しかしここでもコロナが障壁となる。他大学のラグビーサークル2チームから練習相手の申し出があったが、その後に調整難航の知らせが続いて断念。大学側と協議したがグラウンドが取れない等のコロナ事由だった。
もう諦めようか。そんなムードも漂っていたという21年冬だった。
ラグビーグラウンドを保有する一橋大学から声が掛かった。
すぐに梶原らは動いた。まずは大学側に許可をもらわなければならない。授業をこなしながら感染対策を練り、会場移動時は数台の車に分乗して窓を開ける等、「文句のつけどころがない感染対策」(梶原)を提示して大学側の実施許可を取り付けた。
迎えたハレの日は、21年12月19日。
東京都国立市の一橋大学グラウンドで、梶原キャプテン率いる「第53代」の引退試合、一橋大学戦がおこなわれた。前年度に2試合しか公式戦がなかった4年生も出場し、先制トライを奪うなどした。17-34で負けはしたけれど――
「楽しかったです。よく身体も張れました」(梶原)
アタックの要であるナンバーエイトとして、梶原主将はラストマッチを駆けた。
「一橋大学さんには本当に感謝です。試合では短い練習期間ながら『よくここまでできた』という内容でした」(金子)

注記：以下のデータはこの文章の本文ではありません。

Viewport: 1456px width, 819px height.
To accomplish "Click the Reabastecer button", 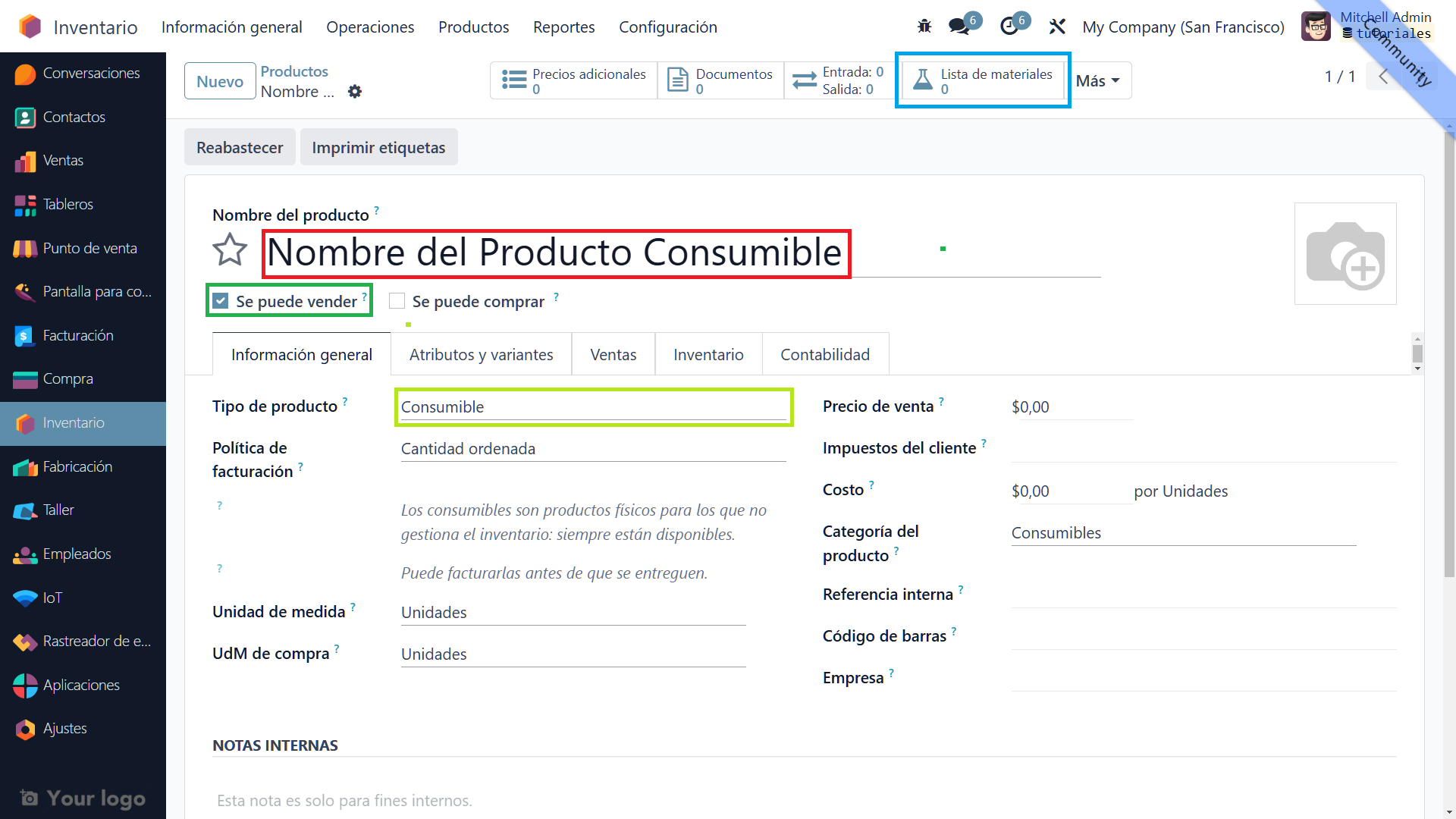I will click(240, 148).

フルバックとして出場した翌年度キャプテンの金子は、感謝を胸にプレーした。
試合後、梶原は一橋大のチーム幹部と言葉を交わした。
「当たり前だと思っていた試合は、当たり前ではありませんでした。いろんな人の影の努力、協力があって引退試合を実施することができました。試合後に一橋大の幹部の方と話しました。人生で経験したことがないくらいの感謝の気持ちが溢れてきて、涙が出ました」
本当にありがとう――。コロナには打ちのめされてばかりだったが、あがき続けたら、たくさんの温かい善意に出会えた。仲間と共にひとつの試合を実現させた先には、感謝に胸を震わせる自分がいた。
一橋大は22年度も都留文大との練習試合を組んでくれるという。コロナと闘い、新たな楕円球の縁が生まれた。
「新しいつながりを後輩に残してあげられました」
教員を目指して就職活動を始める梶原は、少なくない成果を残してラグビー部を後にした。
見事に引退試合を実施できた都留文大ラグビー部だが、物語はハッピーエンドでは終わらない。
新チームは2月中旬時点で練習が「5回くらい」(金子新主将)しか実施できていない。プレイヤーは5人で、マネージャーは2人。都留文大のアットホームな雰囲気を分かってほしいが、恒例の新入生歓迎会ができるかどうかは不透明。コロナとの闘いは現在進行中だ。